=== Exercise ===
Whatever the records say, repeat them exactly as given.

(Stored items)
__________
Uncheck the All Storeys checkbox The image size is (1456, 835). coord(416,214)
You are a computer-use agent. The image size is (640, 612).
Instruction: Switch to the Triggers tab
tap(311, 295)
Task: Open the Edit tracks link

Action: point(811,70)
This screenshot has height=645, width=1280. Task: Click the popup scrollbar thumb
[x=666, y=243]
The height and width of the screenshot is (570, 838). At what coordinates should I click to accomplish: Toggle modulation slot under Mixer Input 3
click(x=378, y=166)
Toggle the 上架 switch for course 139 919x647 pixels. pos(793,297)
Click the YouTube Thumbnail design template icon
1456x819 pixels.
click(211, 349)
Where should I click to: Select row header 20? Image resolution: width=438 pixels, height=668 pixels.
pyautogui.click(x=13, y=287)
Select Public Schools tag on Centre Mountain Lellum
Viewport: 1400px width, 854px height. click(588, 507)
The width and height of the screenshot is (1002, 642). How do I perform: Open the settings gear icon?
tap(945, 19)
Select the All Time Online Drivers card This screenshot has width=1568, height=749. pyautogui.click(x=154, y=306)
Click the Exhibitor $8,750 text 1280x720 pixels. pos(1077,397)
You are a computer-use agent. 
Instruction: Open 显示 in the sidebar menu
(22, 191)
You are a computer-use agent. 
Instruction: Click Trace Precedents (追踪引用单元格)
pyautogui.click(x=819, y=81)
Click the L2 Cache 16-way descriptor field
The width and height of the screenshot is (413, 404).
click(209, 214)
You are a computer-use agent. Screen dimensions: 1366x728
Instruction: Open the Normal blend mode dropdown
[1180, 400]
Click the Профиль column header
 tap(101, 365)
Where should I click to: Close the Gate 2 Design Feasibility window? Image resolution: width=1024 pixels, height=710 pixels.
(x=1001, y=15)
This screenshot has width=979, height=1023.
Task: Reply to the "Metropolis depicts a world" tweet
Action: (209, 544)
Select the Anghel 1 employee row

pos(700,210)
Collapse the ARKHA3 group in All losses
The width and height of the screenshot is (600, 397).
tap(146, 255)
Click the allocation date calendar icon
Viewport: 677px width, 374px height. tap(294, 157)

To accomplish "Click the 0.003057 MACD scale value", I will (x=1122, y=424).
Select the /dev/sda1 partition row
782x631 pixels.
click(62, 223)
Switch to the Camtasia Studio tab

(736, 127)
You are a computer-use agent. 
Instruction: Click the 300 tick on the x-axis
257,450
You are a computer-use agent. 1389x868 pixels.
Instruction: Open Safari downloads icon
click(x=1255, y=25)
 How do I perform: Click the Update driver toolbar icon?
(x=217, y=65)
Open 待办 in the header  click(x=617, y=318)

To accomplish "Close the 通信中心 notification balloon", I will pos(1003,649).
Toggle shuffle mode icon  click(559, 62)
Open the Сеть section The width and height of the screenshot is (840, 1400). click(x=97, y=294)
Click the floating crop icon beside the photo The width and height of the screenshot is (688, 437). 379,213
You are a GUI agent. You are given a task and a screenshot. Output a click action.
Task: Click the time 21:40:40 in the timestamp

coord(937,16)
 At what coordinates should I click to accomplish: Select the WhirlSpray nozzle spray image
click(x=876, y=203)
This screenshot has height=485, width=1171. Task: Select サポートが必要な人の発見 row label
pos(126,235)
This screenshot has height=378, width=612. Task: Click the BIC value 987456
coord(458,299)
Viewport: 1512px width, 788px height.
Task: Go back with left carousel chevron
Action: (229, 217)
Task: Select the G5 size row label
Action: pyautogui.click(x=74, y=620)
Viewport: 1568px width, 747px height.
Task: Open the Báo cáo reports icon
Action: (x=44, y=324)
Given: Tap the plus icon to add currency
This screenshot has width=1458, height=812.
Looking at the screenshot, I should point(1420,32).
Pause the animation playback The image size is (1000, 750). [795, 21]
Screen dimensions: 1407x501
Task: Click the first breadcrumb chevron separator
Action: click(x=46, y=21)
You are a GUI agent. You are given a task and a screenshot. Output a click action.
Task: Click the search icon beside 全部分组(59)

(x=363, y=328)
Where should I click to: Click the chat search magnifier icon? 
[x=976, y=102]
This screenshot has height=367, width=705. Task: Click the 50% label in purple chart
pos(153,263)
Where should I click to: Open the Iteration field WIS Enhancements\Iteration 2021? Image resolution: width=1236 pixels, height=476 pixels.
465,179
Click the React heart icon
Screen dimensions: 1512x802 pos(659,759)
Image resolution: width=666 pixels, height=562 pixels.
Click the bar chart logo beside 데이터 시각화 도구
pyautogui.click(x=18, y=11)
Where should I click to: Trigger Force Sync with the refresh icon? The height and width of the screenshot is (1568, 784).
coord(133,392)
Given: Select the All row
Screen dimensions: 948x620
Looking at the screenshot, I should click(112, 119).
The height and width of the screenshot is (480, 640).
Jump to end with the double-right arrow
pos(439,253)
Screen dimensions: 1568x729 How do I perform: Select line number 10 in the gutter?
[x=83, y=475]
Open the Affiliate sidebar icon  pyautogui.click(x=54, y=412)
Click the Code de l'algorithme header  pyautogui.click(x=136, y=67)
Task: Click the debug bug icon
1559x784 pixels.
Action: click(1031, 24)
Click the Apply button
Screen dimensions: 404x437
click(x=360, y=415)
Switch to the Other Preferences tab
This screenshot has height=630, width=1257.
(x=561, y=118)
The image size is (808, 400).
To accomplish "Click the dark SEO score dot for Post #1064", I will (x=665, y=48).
__________
=== Finished exercise ===
Uncheck the All Storeys checkbox The image size is (1456, 835). coord(416,214)
You are a computer-use agent. The image size is (640, 612).
Instruction: Switch to the Triggers tab
tap(311, 295)
Task: Open the Edit tracks link

Action: point(811,70)
This screenshot has height=645, width=1280. Task: Click the popup scrollbar thumb
[x=666, y=243]
The height and width of the screenshot is (570, 838). At what coordinates should I click to accomplish: Toggle modulation slot under Mixer Input 3
click(x=378, y=166)
Toggle the 上架 switch for course 139 919x647 pixels. pos(793,297)
Click the YouTube Thumbnail design template icon
1456x819 pixels.
click(211, 349)
Where should I click to: Select row header 20? Image resolution: width=438 pixels, height=668 pixels.
pyautogui.click(x=13, y=287)
Select Public Schools tag on Centre Mountain Lellum
Viewport: 1400px width, 854px height. click(588, 507)
The width and height of the screenshot is (1002, 642). How do I perform: Open the settings gear icon?
tap(945, 19)
Select the All Time Online Drivers card This screenshot has width=1568, height=749. pyautogui.click(x=154, y=306)
Click the Exhibitor $8,750 text 1280x720 pixels. pos(1077,397)
You are a computer-use agent. 
Instruction: Open 显示 in the sidebar menu
(22, 191)
You are a computer-use agent. 
Instruction: Click Trace Precedents (追踪引用单元格)
pyautogui.click(x=819, y=81)
Click the L2 Cache 16-way descriptor field
The width and height of the screenshot is (413, 404).
click(209, 214)
You are a computer-use agent. Screen dimensions: 1366x728
Instruction: Open the Normal blend mode dropdown
[1180, 400]
Click the Профиль column header
 tap(101, 365)
Where should I click to: Close the Gate 2 Design Feasibility window? Image resolution: width=1024 pixels, height=710 pixels.
(x=1001, y=15)
This screenshot has width=979, height=1023.
Task: Reply to the "Metropolis depicts a world" tweet
Action: (209, 544)
Select the Anghel 1 employee row

pos(700,210)
Collapse the ARKHA3 group in All losses
The width and height of the screenshot is (600, 397).
tap(146, 255)
Click the allocation date calendar icon
Viewport: 677px width, 374px height. tap(294, 157)

To accomplish "Click the 0.003057 MACD scale value", I will (x=1122, y=424).
Select the /dev/sda1 partition row
782x631 pixels.
click(62, 223)
Switch to the Camtasia Studio tab

(736, 127)
You are a computer-use agent. 
Instruction: Click the 300 tick on the x-axis
257,450
You are a computer-use agent. 1389x868 pixels.
Instruction: Open Safari downloads icon
click(x=1255, y=25)
 How do I perform: Click the Update driver toolbar icon?
(x=217, y=65)
Open 待办 in the header  click(x=617, y=318)

To accomplish "Close the 通信中心 notification balloon", I will pos(1003,649).
Toggle shuffle mode icon  click(559, 62)
Open the Сеть section The width and height of the screenshot is (840, 1400). click(x=97, y=294)
Click the floating crop icon beside the photo The width and height of the screenshot is (688, 437). 379,213
You are a GUI agent. You are given a task and a screenshot. Output a click action.
Task: Click the time 21:40:40 in the timestamp

coord(937,16)
 At what coordinates should I click to accomplish: Select the WhirlSpray nozzle spray image
click(x=876, y=203)
This screenshot has height=485, width=1171. Task: Select サポートが必要な人の発見 row label
pos(126,235)
This screenshot has height=378, width=612. Task: Click the BIC value 987456
coord(458,299)
Viewport: 1512px width, 788px height.
Task: Go back with left carousel chevron
Action: (229, 217)
Task: Select the G5 size row label
Action: pyautogui.click(x=74, y=620)
Viewport: 1568px width, 747px height.
Task: Open the Báo cáo reports icon
Action: (x=44, y=324)
Given: Tap the plus icon to add currency
This screenshot has width=1458, height=812.
Looking at the screenshot, I should point(1420,32).
Pause the animation playback The image size is (1000, 750). [795, 21]
Screen dimensions: 1407x501
Task: Click the first breadcrumb chevron separator
Action: click(x=46, y=21)
You are a GUI agent. You are given a task and a screenshot. Output a click action.
Task: Click the search icon beside 全部分组(59)

(x=363, y=328)
Where should I click to: Click the chat search magnifier icon? 
[x=976, y=102]
This screenshot has height=367, width=705. Task: Click the 50% label in purple chart
pos(153,263)
Where should I click to: Open the Iteration field WIS Enhancements\Iteration 2021? Image resolution: width=1236 pixels, height=476 pixels.
465,179
Click the React heart icon
Screen dimensions: 1512x802 pos(659,759)
Image resolution: width=666 pixels, height=562 pixels.
Click the bar chart logo beside 데이터 시각화 도구
pyautogui.click(x=18, y=11)
Where should I click to: Trigger Force Sync with the refresh icon? The height and width of the screenshot is (1568, 784).
coord(133,392)
Given: Select the All row
Screen dimensions: 948x620
Looking at the screenshot, I should click(112, 119).
The height and width of the screenshot is (480, 640).
Jump to end with the double-right arrow
pos(439,253)
Screen dimensions: 1568x729 How do I perform: Select line number 10 in the gutter?
[x=83, y=475]
Open the Affiliate sidebar icon  pyautogui.click(x=54, y=412)
Click the Code de l'algorithme header  pyautogui.click(x=136, y=67)
Task: Click the debug bug icon
1559x784 pixels.
Action: click(1031, 24)
Click the Apply button
Screen dimensions: 404x437
click(x=360, y=415)
Switch to the Other Preferences tab
This screenshot has height=630, width=1257.
(x=561, y=118)
The image size is (808, 400).
To accomplish "Click the dark SEO score dot for Post #1064", I will (x=665, y=48).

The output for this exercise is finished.